Un exercice de transparence "inhabituel", souligne Le Monde, qui "traduit le caractère ultrasensible du soutien à la Grèce au sein du FMI". Ces divergences permettent d'expliquer que le Fonds n'ait toujours pas pris de décision à propos de sa participation au plan d'aide à la Grèce, le troisième, de 86 milliards d'euros, adopté par les Européens en 2015, analysent Les Echos. "Le Fonds ne peut théoriquement participer au financement d'un programme d'aide que si la dette de ce pays est viable", précise le quotidien, ce qui n'est pas le cas de la Grèce pour le FMI.

L'Allemagne, source des divisions au sein du FMI ?

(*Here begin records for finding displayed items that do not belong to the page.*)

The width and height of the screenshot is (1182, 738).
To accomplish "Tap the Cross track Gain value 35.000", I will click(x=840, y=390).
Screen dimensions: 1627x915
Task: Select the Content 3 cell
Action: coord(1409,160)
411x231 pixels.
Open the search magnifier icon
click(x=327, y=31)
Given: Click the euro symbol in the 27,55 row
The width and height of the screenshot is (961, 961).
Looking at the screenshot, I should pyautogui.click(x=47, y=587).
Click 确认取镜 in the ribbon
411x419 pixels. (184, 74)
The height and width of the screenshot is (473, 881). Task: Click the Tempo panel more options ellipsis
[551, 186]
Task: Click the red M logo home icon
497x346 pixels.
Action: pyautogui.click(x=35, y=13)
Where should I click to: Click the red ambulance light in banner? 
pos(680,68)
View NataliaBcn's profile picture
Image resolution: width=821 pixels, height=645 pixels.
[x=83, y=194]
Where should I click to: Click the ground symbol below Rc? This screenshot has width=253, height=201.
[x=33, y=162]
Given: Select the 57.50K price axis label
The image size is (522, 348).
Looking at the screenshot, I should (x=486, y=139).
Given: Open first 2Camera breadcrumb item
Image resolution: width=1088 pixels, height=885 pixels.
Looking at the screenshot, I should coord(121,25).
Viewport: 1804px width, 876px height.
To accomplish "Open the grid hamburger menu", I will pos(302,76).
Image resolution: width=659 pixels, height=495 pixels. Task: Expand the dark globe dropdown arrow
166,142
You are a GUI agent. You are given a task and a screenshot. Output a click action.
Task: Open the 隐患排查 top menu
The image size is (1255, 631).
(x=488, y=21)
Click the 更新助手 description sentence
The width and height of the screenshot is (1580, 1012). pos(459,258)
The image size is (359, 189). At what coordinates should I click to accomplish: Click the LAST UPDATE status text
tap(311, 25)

Derrière ces divergences ? L'Allemagne, estiment plusieurs médias. "Entre les lignes, on peut y voir la position allemande qui ne veut pas entendre parler de rééchelonnement de la dette avant 2018, le temps que le gouvernement Tsipras remplisse les engagements pris en 2015 dans le cadre du plan de sauvetage", commente ainsi L'Opinion. Même son de cloche à La Tribune (avec l'AFP), qui considère que les réticences à l'égard d'un allègement de la dette grecque sont probablement "en premier lieu celles de l'Allemagne".

De son côté, l'UE persiste malgré la position défendue par le FMI. "Nous continuons à penser que les engagements pris pour le programme (d'aide à la Grèce conclu à l'été 2015) sont crédibles et ambitieux", a déclaré Annika Breidhardt, une porte-parole de Commission européenne, pendant un point presse de l'institution mardi [Le Parisien avec l'AFP].

Le retour de la perspective d'un "Grexit"

En attendant que les créanciers de la Grèce s'entendent sur le traitement à accorder au pays, "l’heure tourne dangereusement pour la Grèce qui va avoir besoin d’un nouveau prêt dès le printemps pour ne pas sombrer dans une nouvelle crise financière", explique Le Monde. La réunion de l'Eurogroupe prévue le 20 février "promet d'être tendue", selon L'Opinion, qui rapporte en outre que les spéculations sur une sortie de la Grèce de la zone euro ont réapparu sur les marchés financiers, les inquiétudes de ces derniers étant ravivées.

Dans un article d'opinion paru dans Le Figaro, l'essayiste Coralie Delaume, auteure de La Fin de l'Union européenne (2016), estime même qu'après "la toute première sortie de l'Union (celle de la Grande-Bretagne), la toute première sortie de l'euro pourrait elle aussi se produire très bientôt".

Pour Zsolt Darvas, économiste au sein du laboratoire d'idées Bruegel à Bruxelles, interrogé par La Croix, la Grèce peut sortir de la crise sans restructuration massive de sa dette. "Comment ? En laissant du temps au pays pour l’aider à se redresser", explique-t-il, les créanciers devant notamment "se montrer coopératifs à l’égard de la Grèce en reportant une partie de l’ajustement budgétaire". Pour l'économiste, "tout est une question de volonté politique". "Ce qu’a connu la Grèce est trop grave, trop dramatique, pour ne pas y prêter attention. Je ne pense pas que les électeurs européens, même en Allemagne, s’opposeraient à un minimum d’indulgence à son égard", conclut-il.